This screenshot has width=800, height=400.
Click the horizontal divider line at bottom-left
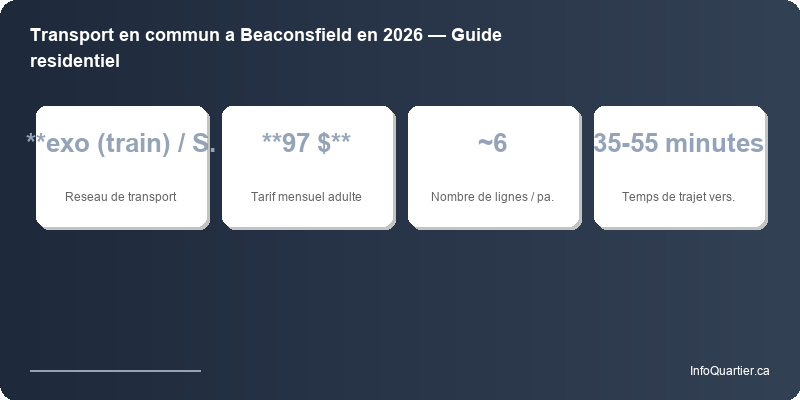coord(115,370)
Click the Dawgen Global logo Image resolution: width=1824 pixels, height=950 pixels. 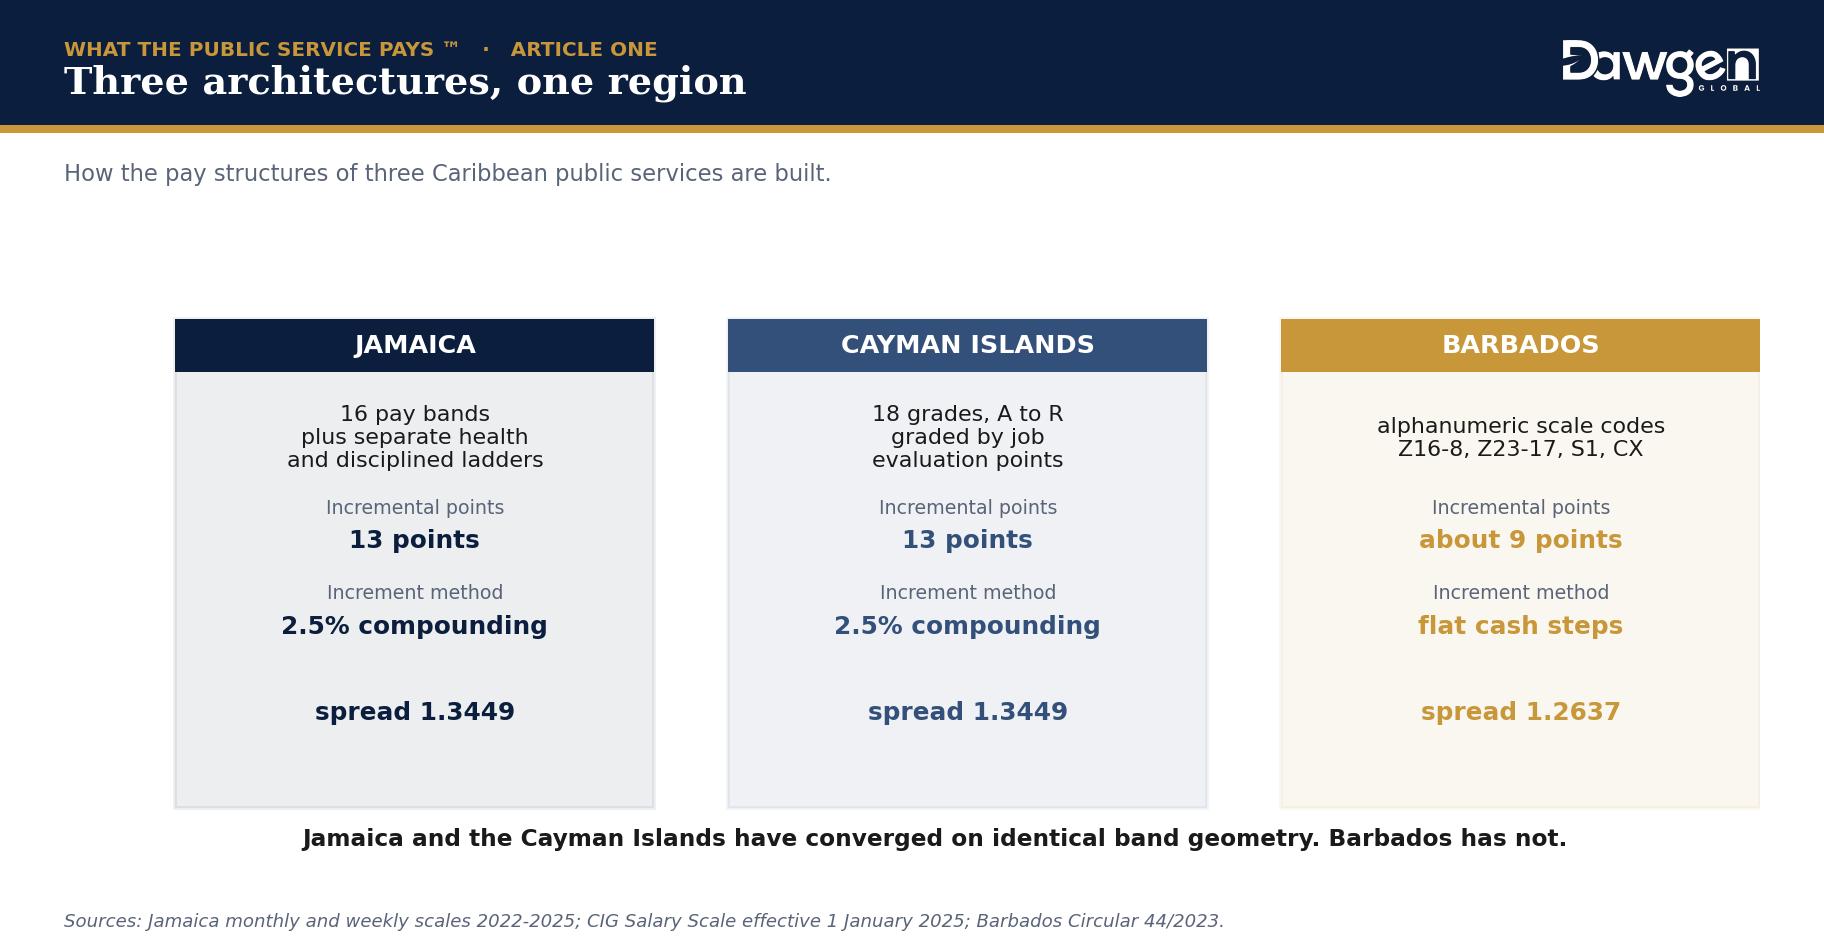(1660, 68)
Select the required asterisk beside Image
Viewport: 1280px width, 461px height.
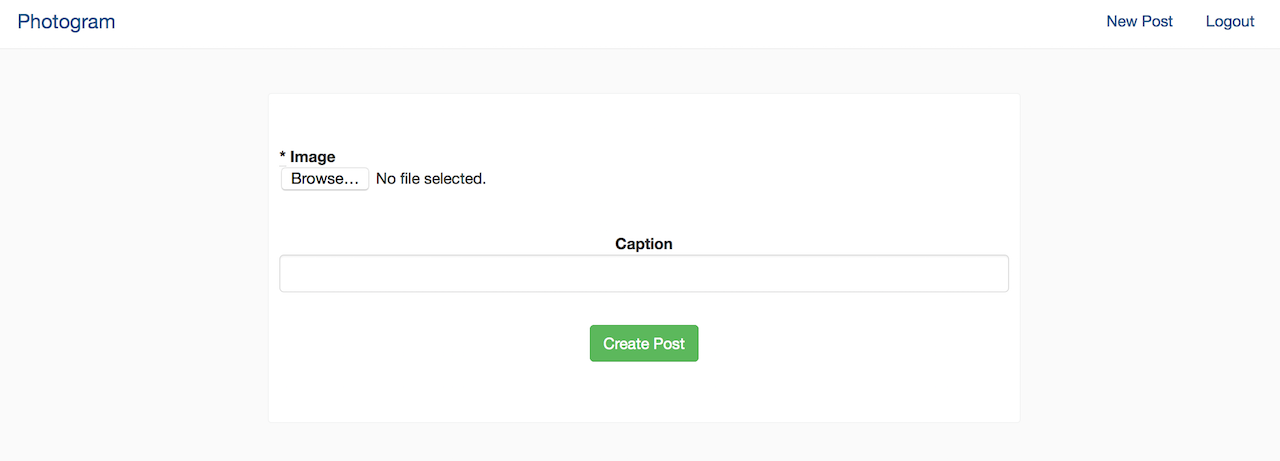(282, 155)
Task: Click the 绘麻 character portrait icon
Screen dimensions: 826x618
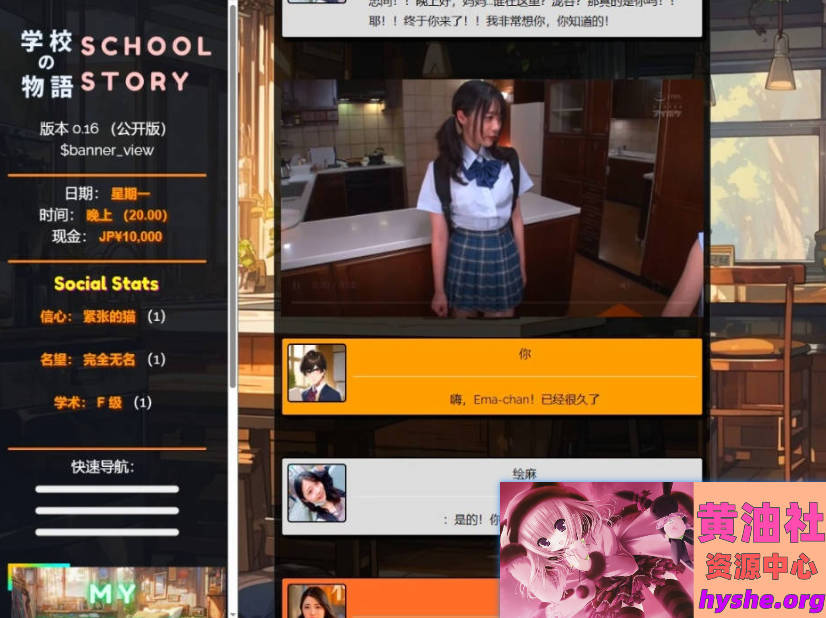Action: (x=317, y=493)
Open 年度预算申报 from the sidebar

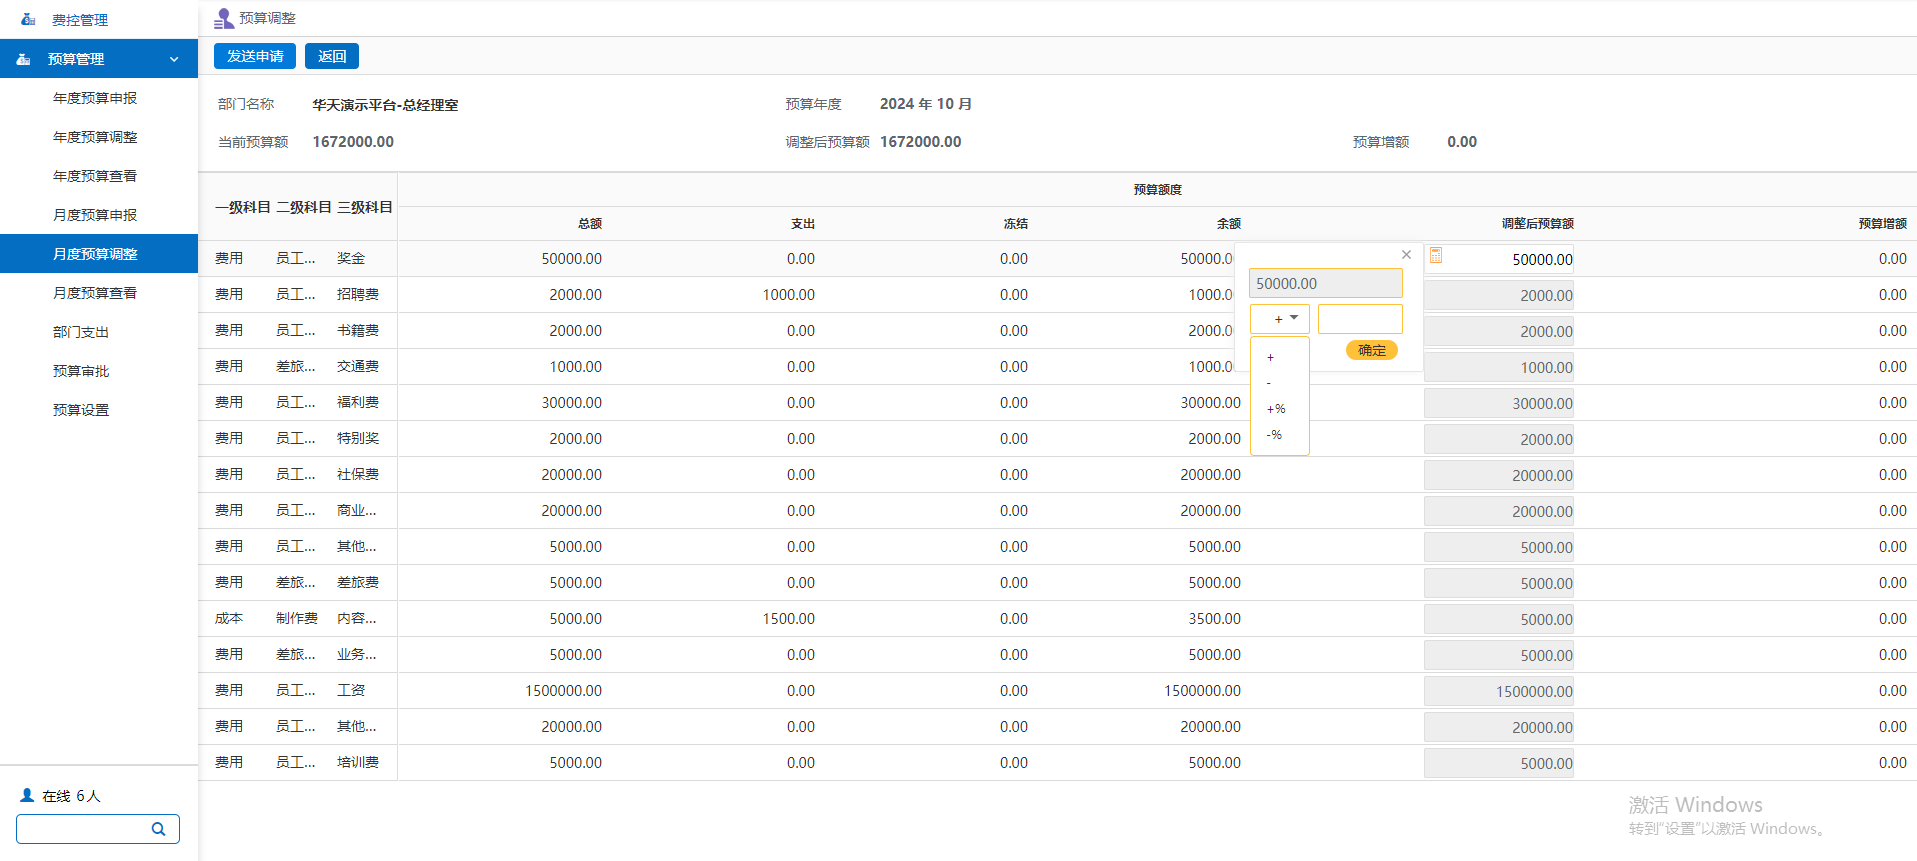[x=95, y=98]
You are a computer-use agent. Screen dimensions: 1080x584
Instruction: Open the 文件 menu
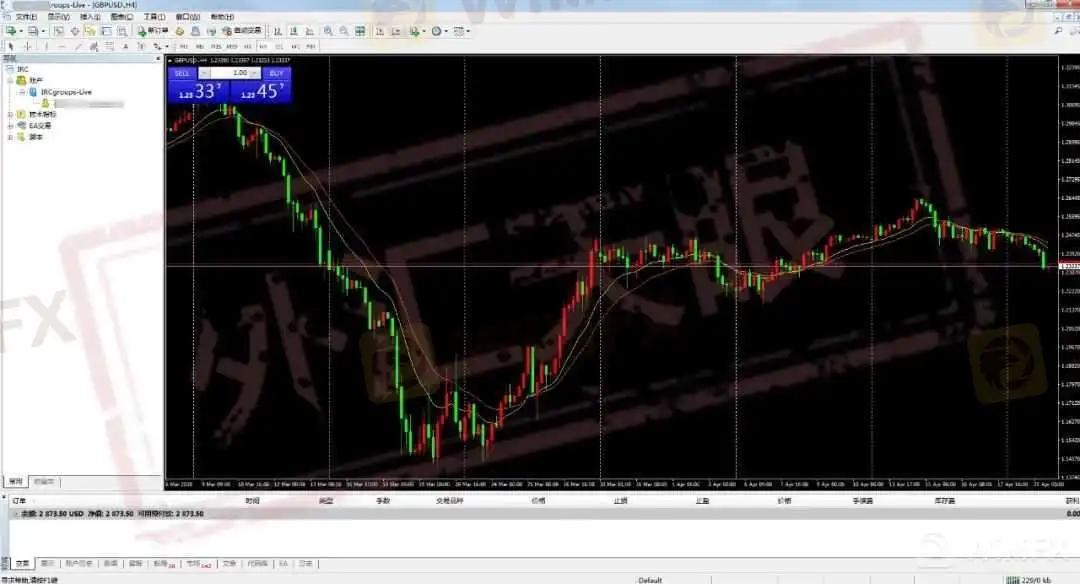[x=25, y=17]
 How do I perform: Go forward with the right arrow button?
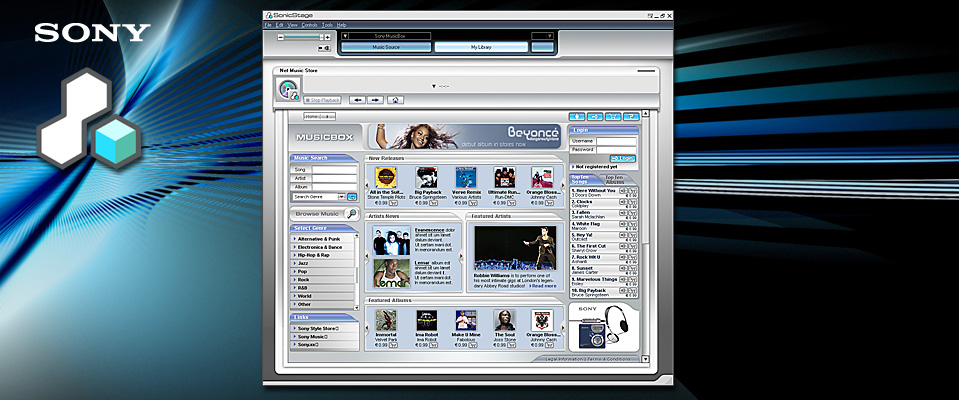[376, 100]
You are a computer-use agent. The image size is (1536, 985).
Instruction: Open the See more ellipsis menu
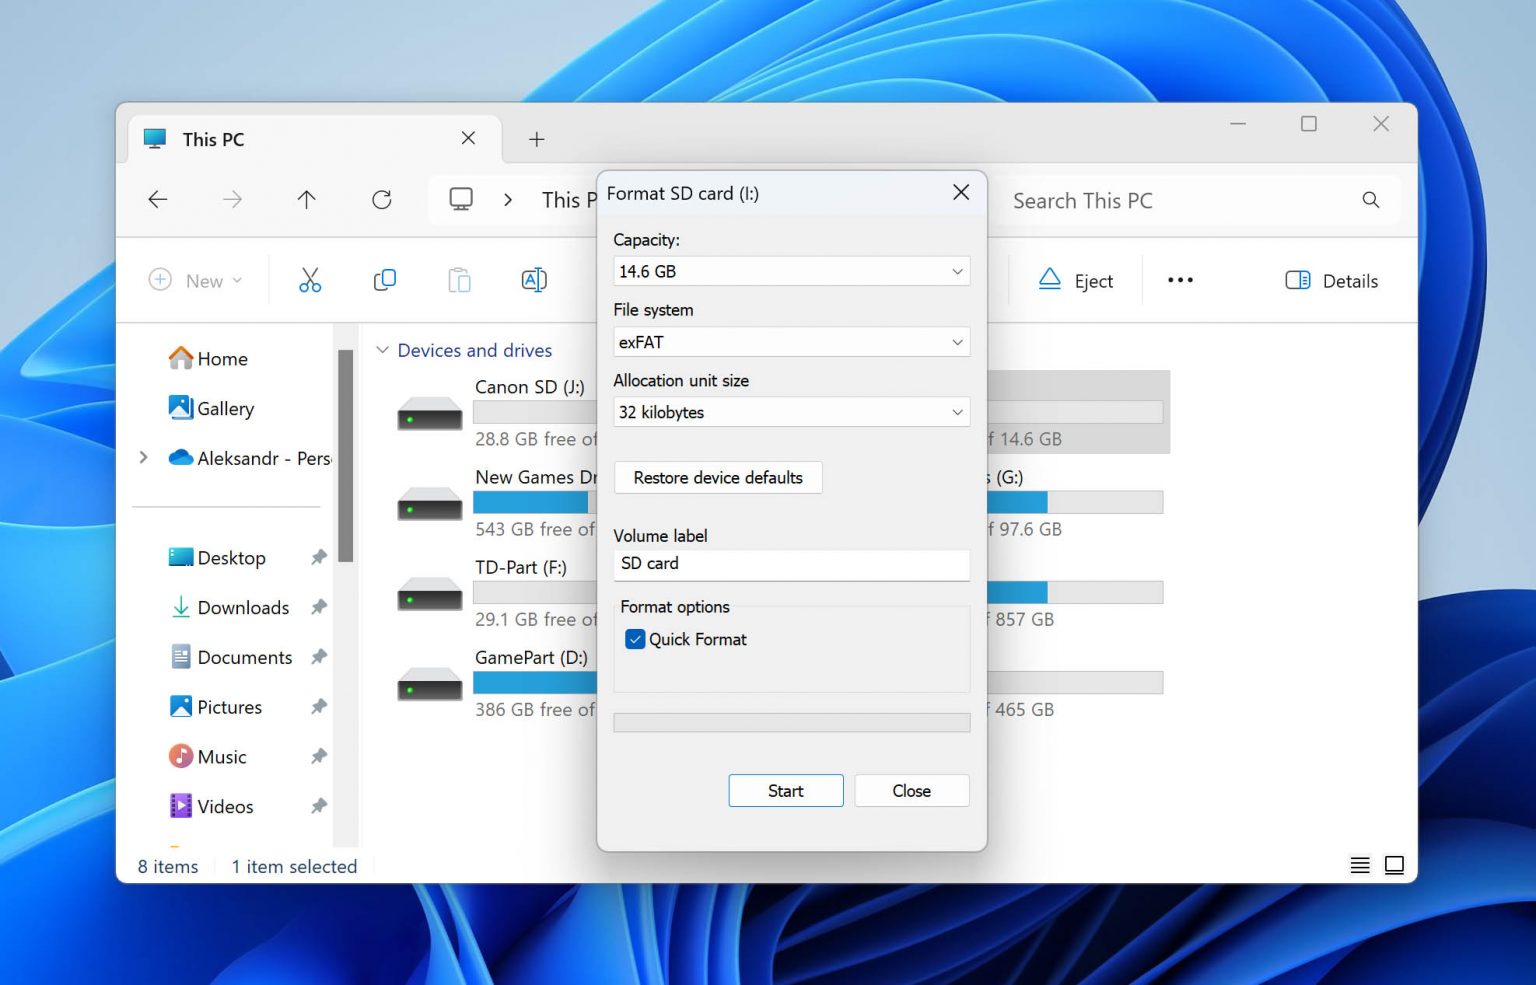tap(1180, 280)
+++++
__What to do__
Copy each line holding the word "agent" from the listing above.

__Result of the task__
You are a computer-use agent. Screen dimensions: 1080x584
You are a computer-use agent. The image size is (1536, 985).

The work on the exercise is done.